(Instructions for the task): In the entries below, every line that contains "computer" must be located and copied.

Extracted data entries
◇ ◇ ◇ ◇ ◇

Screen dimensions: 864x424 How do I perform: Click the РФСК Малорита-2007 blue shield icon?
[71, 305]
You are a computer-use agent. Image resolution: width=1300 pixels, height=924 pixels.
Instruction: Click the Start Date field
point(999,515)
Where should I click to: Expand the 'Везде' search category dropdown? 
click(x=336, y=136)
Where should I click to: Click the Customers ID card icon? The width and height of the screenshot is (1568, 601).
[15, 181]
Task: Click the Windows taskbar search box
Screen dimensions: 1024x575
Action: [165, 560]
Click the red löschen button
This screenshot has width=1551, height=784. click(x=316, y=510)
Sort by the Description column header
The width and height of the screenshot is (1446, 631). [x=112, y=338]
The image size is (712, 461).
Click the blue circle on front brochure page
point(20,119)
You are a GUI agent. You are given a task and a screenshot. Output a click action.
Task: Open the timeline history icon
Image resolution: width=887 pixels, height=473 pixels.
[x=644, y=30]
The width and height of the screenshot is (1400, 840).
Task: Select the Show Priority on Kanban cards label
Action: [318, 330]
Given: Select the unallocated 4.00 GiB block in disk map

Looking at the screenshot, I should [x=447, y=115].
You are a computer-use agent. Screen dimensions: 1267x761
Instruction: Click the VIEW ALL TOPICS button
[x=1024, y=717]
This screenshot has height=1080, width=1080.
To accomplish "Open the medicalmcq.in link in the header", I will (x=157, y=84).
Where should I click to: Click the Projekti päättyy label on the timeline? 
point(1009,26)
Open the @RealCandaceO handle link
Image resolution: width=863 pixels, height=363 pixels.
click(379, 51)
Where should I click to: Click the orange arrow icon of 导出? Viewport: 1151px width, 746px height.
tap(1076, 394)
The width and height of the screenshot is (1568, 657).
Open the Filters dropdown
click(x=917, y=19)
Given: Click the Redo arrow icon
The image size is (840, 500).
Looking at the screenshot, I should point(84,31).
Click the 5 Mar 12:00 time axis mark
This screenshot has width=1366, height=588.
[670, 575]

◇ ◇ ◇ ◇ ◇

(Answer for this exercise):
You are a computer-use agent. Image resolution: width=1300 pixels, height=924 pixels.
You are a computer-use agent. Screen dimensions: 1267x761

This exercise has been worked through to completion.